Therapies that target myofascial trigger points may be effective at reducing fibromyalgia-related pain
The authors of a study published in Arthritis Research and Therapy report that they were able to reproduce patients’ fibromyalgia pain patterns by stimulating trigger points. This finding, in conjunction with earlier studies, suggests that therapies targeted at myofascial trigger points (MTPs) may significantly improve fibromyalgia-related pain.
Noting that evidence in the literature indicates that “nociceptive inputs from muscle tissues and myofascial trigger points (MTPs) in particular are important in the initiation and/or maintenance” of fibromyalgia pain, the authors sought to assess whether the overall spontaneous fibromyalgia pain pattern “can be reproduced by the local and referred patterns from multiple active MTPs in different muscles.”
Researchers looked at 30 women (average age of 53 years) who had a diagnosis of fibromyalgia confirmed by a physician according to The American College of Rheumatology 1990 criteria for the classification of fibromyalgia, and an age-matched control group of 30 women. Members of the fibromyalgia group had been diagnosed an average of 10 years prior, “had an average pain rating of 6.2 ± 2.2 cm for the past 24 hours and of 5. 3 ± 2.2 cm for the current spontaneous pain on the day of experiment on a 0 to 10 cm visual analogue scale (VAS).” More than three-quarters of the patients in the fibromyalgia group were taking one or more of the following: NSAIDs, opioids, sedatives, antidepressants, and/or gabapentinoids.
The control group reported “no current spontaneous pain, no major pain experience during the past month prior to the experiment, and no pain-related diagnoses.”
In the study, patients in the fibromyalgia group were asked “to rate the current overall spontaneous pain intensity and to draw on an anatomical map the pain areas felt on the day of the experiment.” The researchers used this information, along with manual palpation, to identify active MTPs in different muscles (defined as “the most tender spot together with the largest nodule compared to other spots” as identified manually via palpation), with the aim “to reproduce each patient's pain pattern.” Researchers used manual and flat palpation to induce local pain and referred pain, identifying active and latent MTPs according to proposed diagnostic criteria. They recorded “evoked local and referred pain patterns from each key active MTP,” marking the locations of key active MTPs on fibromyalgia group patients and also on age-matched healthy subjects. They then examined the MTPs using intramuscular electromyography (EMG) to measure spontaneous electrical activity in the subjects.

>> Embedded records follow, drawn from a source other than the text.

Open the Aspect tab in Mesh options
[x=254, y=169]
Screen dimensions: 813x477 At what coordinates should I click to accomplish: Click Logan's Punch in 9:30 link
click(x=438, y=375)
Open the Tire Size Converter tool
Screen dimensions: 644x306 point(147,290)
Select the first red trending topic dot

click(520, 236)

The researchers reported “a significant difference in spontaneous FM pain and evoked pain areas” between fibromyalgia and control groups, but found no significant differences between spontaneous pain and MTP-evoked pain in either group. In fibromyalgia patients, the local and referred pain patterns evoked from key active MTPs “were similar to the overall spontaneous pain pattern.” In the control group (where no spontaneous pain was reported) local and referred pain were evoked from latent MTPs. The authors reported “significant positive correlation between the evoked pain area from all key active MTPs and the overall spontaneous pain intensity” in fibromyalgia.
In their discussion of these results, the authors said the key finding in this study was “the reproduction of patient-specific overall spontaneous pain pattern in [fibromyalgia] by manual stimulation of key active MTPs,” making this the first study “to show that the overall spontaneous pain pattern in each [fibromyalgia] patient can be decomposed into muscle-specific local and referred pain patterns from active MTPs.” These findings show that “active MTPs are the major peripheral pain generator” in fibromyalgia.

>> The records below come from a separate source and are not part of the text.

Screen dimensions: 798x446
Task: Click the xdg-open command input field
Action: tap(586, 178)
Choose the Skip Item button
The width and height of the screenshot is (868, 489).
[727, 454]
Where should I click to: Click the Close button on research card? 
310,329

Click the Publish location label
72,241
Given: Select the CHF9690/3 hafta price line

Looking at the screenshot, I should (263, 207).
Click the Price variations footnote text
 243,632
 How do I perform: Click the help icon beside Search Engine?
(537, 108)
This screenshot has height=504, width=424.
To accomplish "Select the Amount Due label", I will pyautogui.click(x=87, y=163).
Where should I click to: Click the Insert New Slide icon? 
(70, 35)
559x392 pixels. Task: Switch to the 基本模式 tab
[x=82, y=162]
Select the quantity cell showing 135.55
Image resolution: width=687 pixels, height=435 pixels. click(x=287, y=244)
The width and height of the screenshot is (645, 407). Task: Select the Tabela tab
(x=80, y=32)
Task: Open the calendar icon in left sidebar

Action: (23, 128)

Evidence that “widespread spontaneous pain pattern in [fibromyalgia] is a summation of multiple regional pains due to active MTPs” supports the idea that targeting active MTPs may significantly improve FM pain and dysfunction.

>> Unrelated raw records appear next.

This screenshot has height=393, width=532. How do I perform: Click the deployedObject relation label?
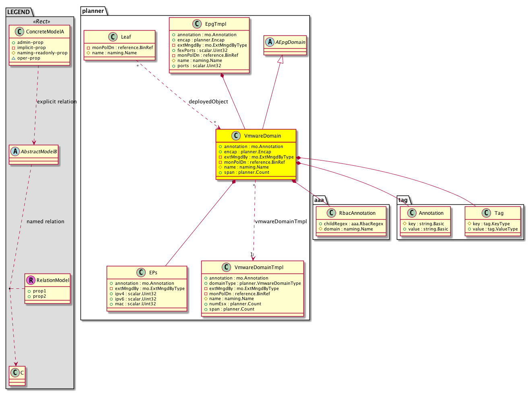(208, 101)
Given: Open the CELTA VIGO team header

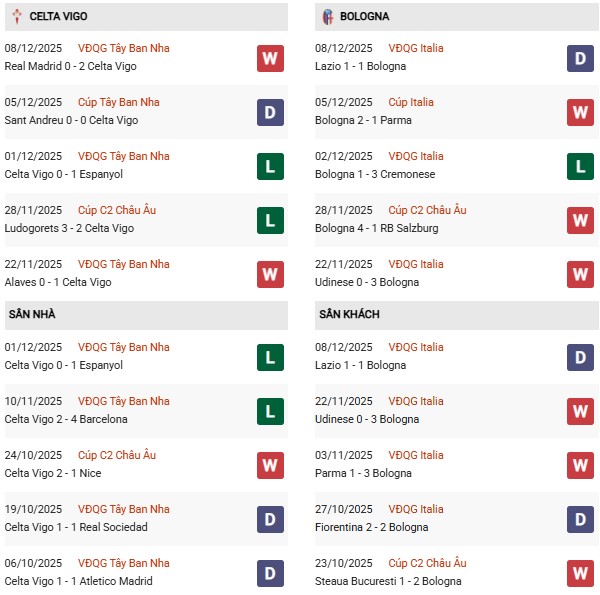Looking at the screenshot, I should (x=58, y=17).
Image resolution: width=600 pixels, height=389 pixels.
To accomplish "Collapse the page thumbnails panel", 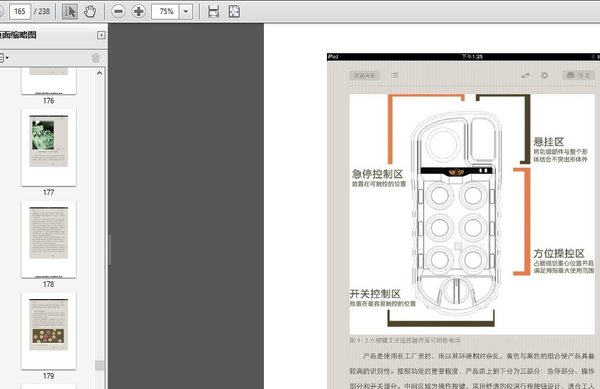I will 101,35.
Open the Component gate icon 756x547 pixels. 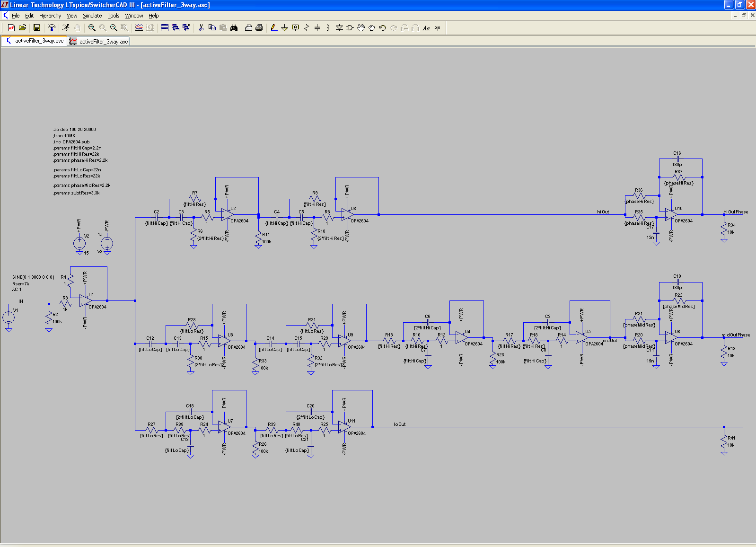(350, 28)
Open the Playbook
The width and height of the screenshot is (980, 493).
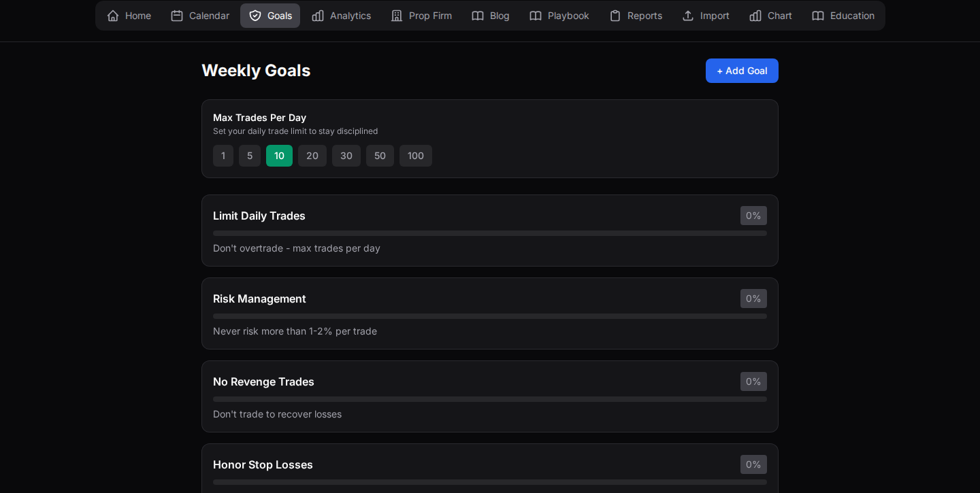[x=559, y=15]
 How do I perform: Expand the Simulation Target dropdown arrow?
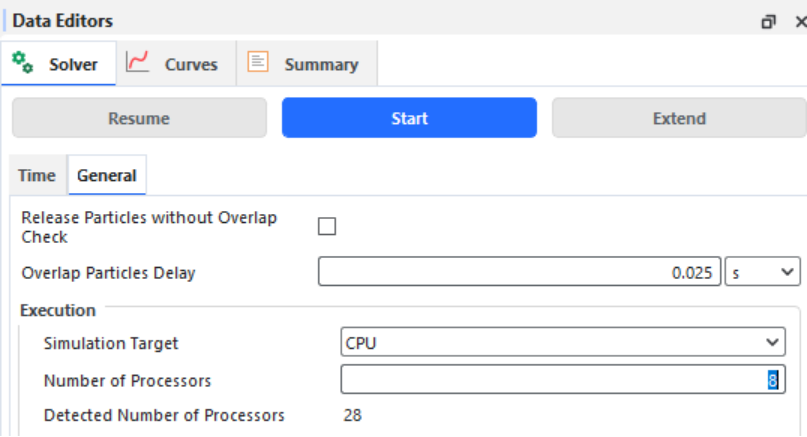pyautogui.click(x=771, y=342)
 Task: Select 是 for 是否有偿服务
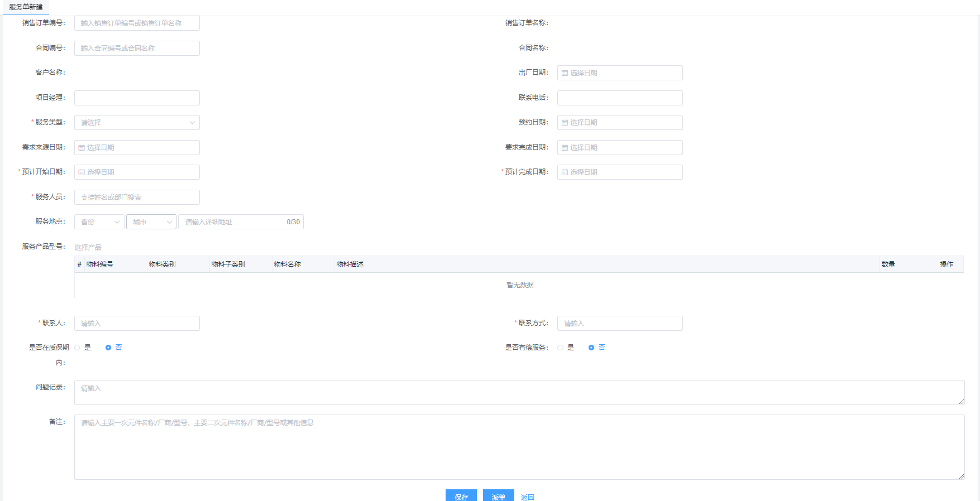pyautogui.click(x=561, y=348)
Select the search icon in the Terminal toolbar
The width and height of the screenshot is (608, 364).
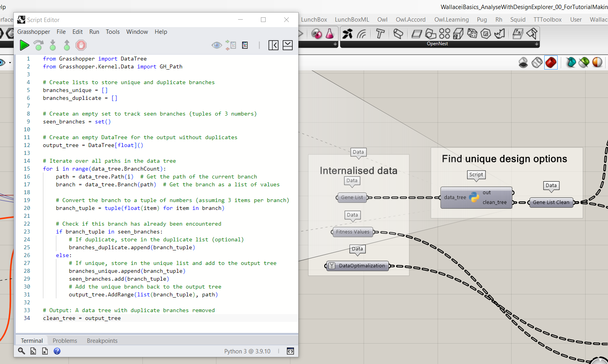pos(22,351)

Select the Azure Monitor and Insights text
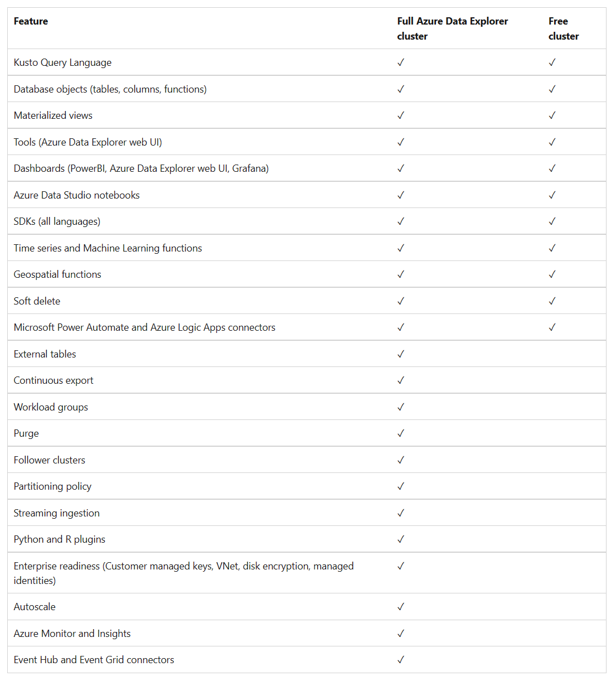(72, 634)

The authors caution that “identification of key active MTPs should not be confined to the predetermined tender point sites” in fibromyalgia, and suggest that clinicians attempting to identify active MTPs “should follow the overall spontaneous pain pattern of each patient” and adopt “a patient-specific MTP identification strategy due to large between-subject differences in real-time FM pain reports.”